As the Maclean's poll results indicate, Canadians are clearly conscious of medicare's decline in quality. Today, only 19 per cent of respondents still regard the system as excellent - seven percentage points less than in 1991. "We've been flying first-class for many years," says Dr. Robert Wedel, a family physician in Taber, Alta. (population 6,000), 60 km east of Lethbridge. "Now we're flying economy. But withdrawal of funds without planning will sooner or later lead to a crash. Some rebuilding and restructuring is necessary."

Indeed, many health-care analysts believe that with major reform, the system is capable of being more adequately financed - even in a climate of government penury. "Our problems have less to do with money than with management," says University of British Columbia health economist Bob Evans. What's needed, he says, is more careful oversight, throughout the system. One example: the large percentage of vaccines ordered by doctors that become stale-dated and are eventually thrown out. "Physicians have no training in inventory control," notes Toronto practitioner Doidge, "and those kinds of losses represent millions of dollars."

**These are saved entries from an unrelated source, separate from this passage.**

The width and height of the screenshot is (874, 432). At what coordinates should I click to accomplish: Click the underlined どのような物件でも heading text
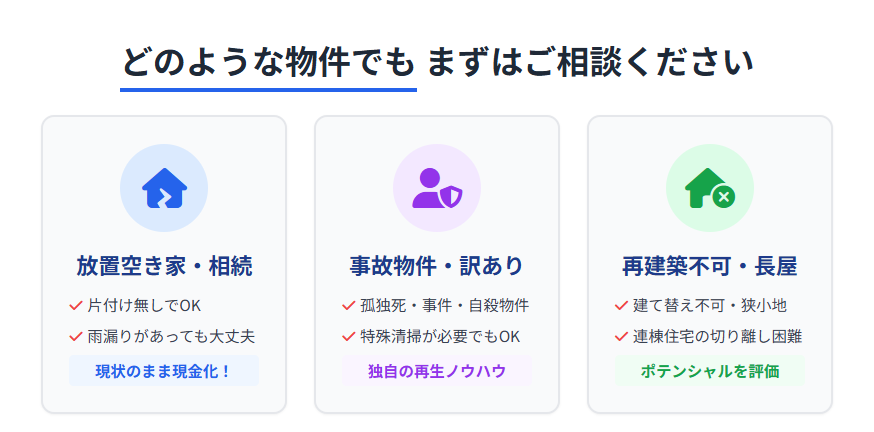click(268, 63)
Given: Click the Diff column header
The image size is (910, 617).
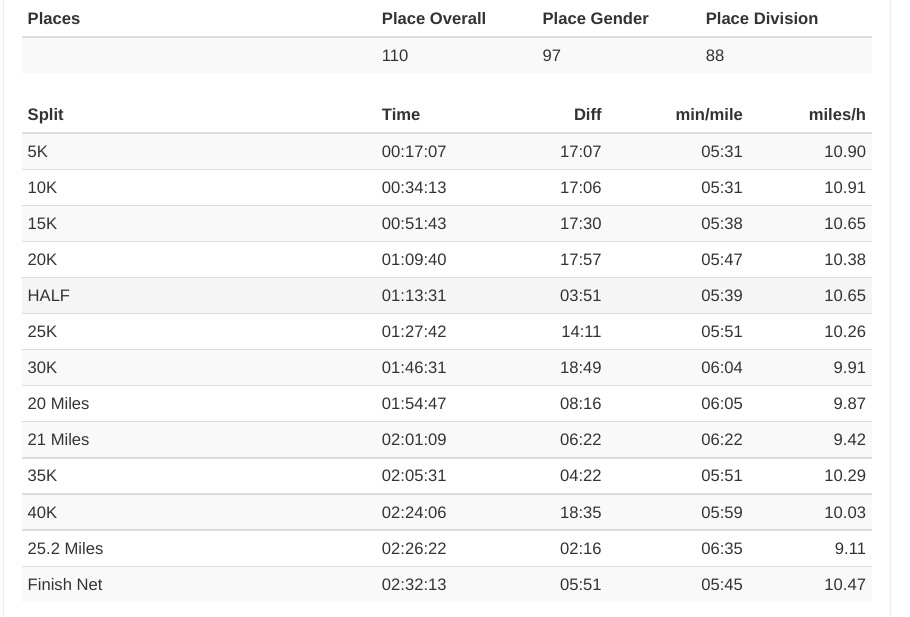Looking at the screenshot, I should tap(587, 114).

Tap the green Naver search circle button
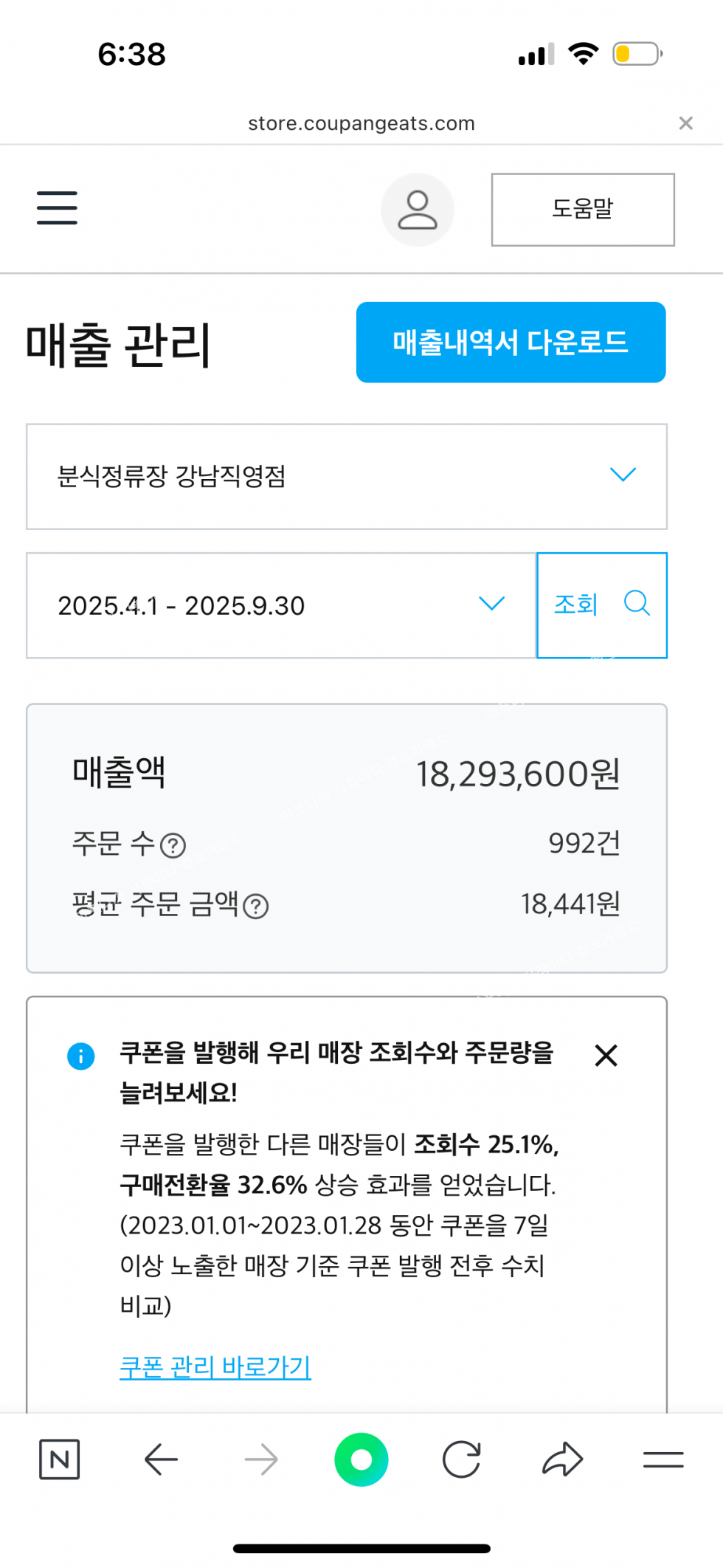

There is waste, too, at the institutional level. Although the fight over hospital closures across the country is just beginning, most health-care experts acknowledge that the move is long overdue. "The system is frozen in time," says Quantum's Ronson. "So many resources are swallowed up by these hospitals. There's enormous duplication - of services, human resources, administration, maintenance, support. In Toronto, for example, many people think the district health council's recommendations did not go far enough." In short, as Evans notes, "there's no one, single magic bullet" for eliminating waste and duplication.

Another area that clearly needs addressing is doctor distribution. Although the Maclean's survey shows that more than six out of 10 Canadians believe physicians should have the right to practise where they choose, a significant minority (38 per cent) disagree. But there is no consensus on how to service the many remote and rural communities now lacking access to either general practitioners or specialists. Civil servant DeMarsh suggests that doctors be required to do six months' or a year's stretch in places like northern Alberta - "not just get their education, have it paid for, and then go to the States."

But would such a policy really benefit underserved areas? "I'm not sure you're doing the community a favor," says Dr. Alan Katz, an assistant professor of family medicine at the University of Manitoba. Katz, who spent two years working in rural Saskatchewan, points out that under such a regimen, communities would, every year or two, welcome "a new doctor who did not really want to be there. There would be no continuity of care, no long-term relationships, and no investment in the community emotionally. So that's not the answer."

Still, Katz concedes that the concern is legitimate. Other possible answers, he suggests, include accepting more rural candidates into medical schools or moving training sites to those areas. Another solution now actively being explored is providing patient care via two-way television and other telecommunications technologies. Several American jurisdictions are already using such systems.

But as Grenville notes, the debate over solutions to medicare's crisis is just beginning. And as the poll data suggests, many Canadians are largely pessimistic. "It's going to require cutting down the empires," says Rufus Turpin, "and that takes leadership." General practitioner Cram predicts that in five years, there will be "more professional discontent, more doctors leaving, more caps on income and more government control." For his part, Quantum's Ronson fears that governments will be tempted to avoid restructuring, by doing "less of the same. And that will put us in difficulty. We have to do things differently. The massive fragmentation has to come to an end." What medicare really needs, says Dr. Ed Brown, an emergency physician at Peel Memorial Hospital in Brampton, Ont., is a new mission statement, one that reflects broad consensus and long-term planning. "It's a big ship," Brown says, "and it has to be steered with great care."